Machine learning isn’t confined to science fiction movie plots anymore; it’s fueled the proliferation of technologies that touch our everyday lives, including voice recognition with Siri or Alexa, Facebook auto-tagging photos and recommendations from Amazon and Spotify. And many enterprises are eager to leverage machine learning algorithms to increase the efficiency of their network. In fact, some are already using it to enhance their threat detection and optimize wide area networks.
As with any technology, machine learning could wreak havoc on a network if improperly implemented. Before embracing this technology, enterprises should be aware of the ways machine learning can fall flat to avoid setting back their operations and turning the c-suite away from implementing this technology. Roman Sinayev, security intelligence software engineer at Juniper Networks, cites ways to avoid the top machine learning missteps.
It’s amazing what a computer will consider important that a human will immediately dismiss as trivial. This is why it’s imperative to consider as many relevant variables and potential outcomes as possible prior to deploying a machine learning algorithm.
Take for example a model trained to separate images of vehicles into two categories – trucks and cars. If all the images of trucks were taken at night and all the car photos were taken during the day, the model would determine that any image of a vehicle taken at night must be a truck.
Addressing key variables and outcomes will help diminish the possibility of unwanted and unexpected behaviors of the solution.
In order to build a trained statistical model, one has to understand the origin and collection of the data being analyzed. This information is critical to determining the variables and potential outcomes that influence the algorithm’s performance.
Additionally, if a model is misclassifying data, it’s possible that it’s because the model wasn’t trained on the best representative data needed to have an ideal solution.
Producing a useful model comes down to training data structure and quality.Before releasing machine learning into the enterprise, data scientists will test an algorithm model with data sets to ensure its performance. The data has to be diligently visualized and the whole data pipeline monitored as new data is being added for self-training. Data scientists may try to test a model as quickly as possible and use too few testing data sets that don’t represent the information the algorithm will encounter in the real world.
It’s critical to have enough data for the selected variables to be weighted as this properly tests the algorithm model. Feeding more data during this phase helps improve performance substantially and ensures that once in a production environment, the machine learning project truly enhances operations.
A project’s final goal may create new obstacles that can lead to potential blunders. In one famous example, a large company launched a social media bot designed to mimic language patterns of a teenager and evolve from its interactions. Users overloaded the bot with controversial topics, which it began to repurpose as part of its learned behaviors – leading the company that launched the bot to shut it down in less than 24 hours.
Not every machine learning project will be so public or give users open access to manipulate data, but awareness of the environment the algorithm lives in will prevent potential blunders.
When testing the model for performance does not yield the expected results, there are two options – design a better learning algorithm or collect more data. Adding more data helps engineers understand performance limitations.
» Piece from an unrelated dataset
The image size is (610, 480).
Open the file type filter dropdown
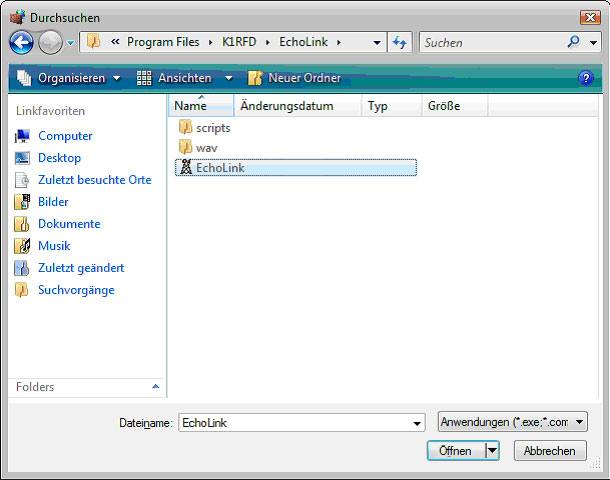click(512, 423)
If it is easy to collect more data, continue feeding it to your algorithm to see if you achieve the correct outcome without having to do a redesign.
One type of algorithm that has recently been successful in practical applications is ensemble learning – a process by which multiple models combine to solve a computational intelligence problem. One example of ensemble learning is stacking simple classifiers like logistic regressions. These ensemble learning methods can improve predictive performance more than any of these classifiers individually.